* _Description of the task_: Each entry is to be given again word for word; images are dropped.

* _Given records_:

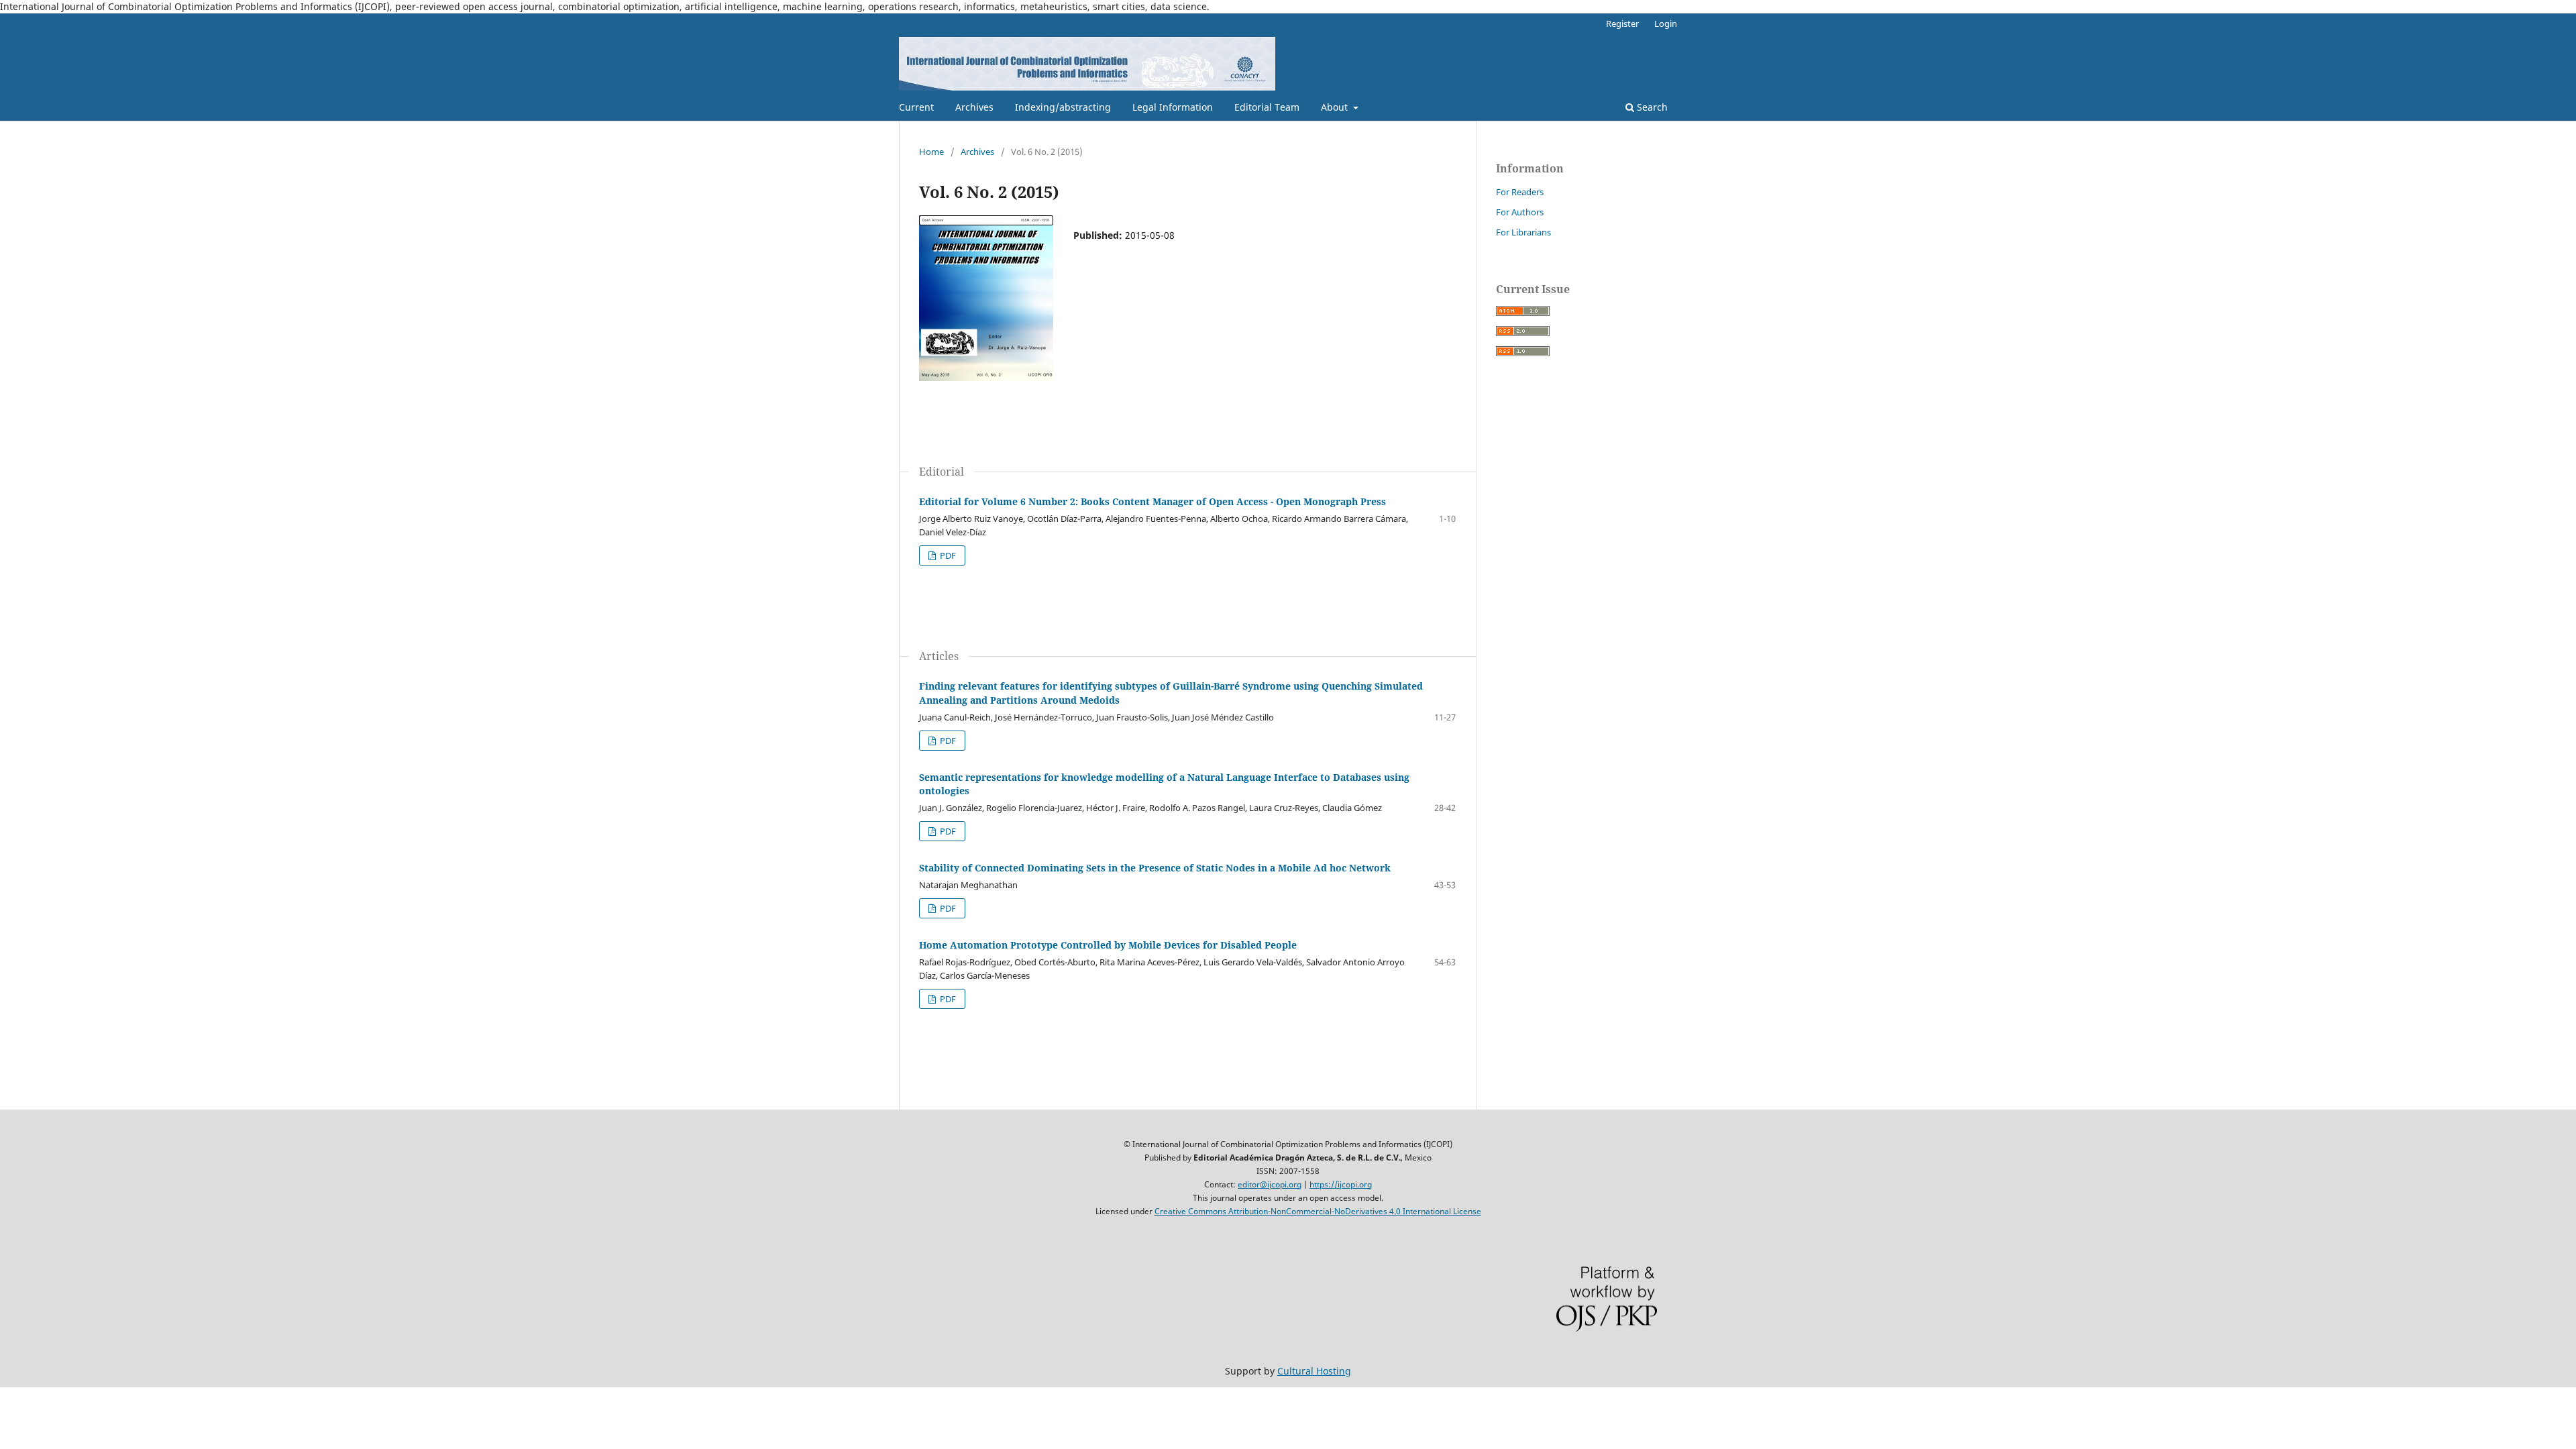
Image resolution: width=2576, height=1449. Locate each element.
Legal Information (1172, 107)
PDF (947, 555)
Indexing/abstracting (1063, 107)
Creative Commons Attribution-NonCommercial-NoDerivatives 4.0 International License (1318, 1211)
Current (916, 107)
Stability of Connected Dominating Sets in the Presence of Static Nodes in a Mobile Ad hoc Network (1155, 867)
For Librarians (1523, 232)
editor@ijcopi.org (1269, 1184)
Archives (974, 107)
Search (1651, 107)
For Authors (1520, 212)
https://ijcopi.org (1340, 1184)
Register (1622, 23)
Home (931, 152)
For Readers (1520, 192)
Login (1665, 23)
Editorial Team (1266, 107)
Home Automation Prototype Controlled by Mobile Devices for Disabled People (1108, 944)
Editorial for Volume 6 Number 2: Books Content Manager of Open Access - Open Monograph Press (1152, 501)
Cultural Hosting (1314, 1370)
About (1335, 107)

* _Your response_:
Image resolution: width=2576, height=1449. Locate each element.
Legal Information (1172, 107)
PDF (947, 555)
Indexing/abstracting (1063, 107)
Creative Commons Attribution-NonCommercial-NoDerivatives 4.0 International License (1318, 1211)
Current (916, 107)
Stability of Connected Dominating Sets in the Presence of Static Nodes in a Mobile Ad hoc Network (1155, 867)
For Librarians (1523, 232)
editor@ijcopi.org (1269, 1184)
Archives (974, 107)
Search (1651, 107)
For Authors (1520, 212)
https://ijcopi.org (1340, 1184)
Register (1622, 23)
Home (931, 152)
For Readers (1520, 192)
Login (1665, 23)
Editorial Team (1266, 107)
Home Automation Prototype Controlled by Mobile Devices for Disabled People (1108, 944)
Editorial for Volume 6 Number 2: Books Content Manager of Open Access - Open Monograph Press (1152, 501)
Cultural Hosting (1314, 1370)
About (1335, 107)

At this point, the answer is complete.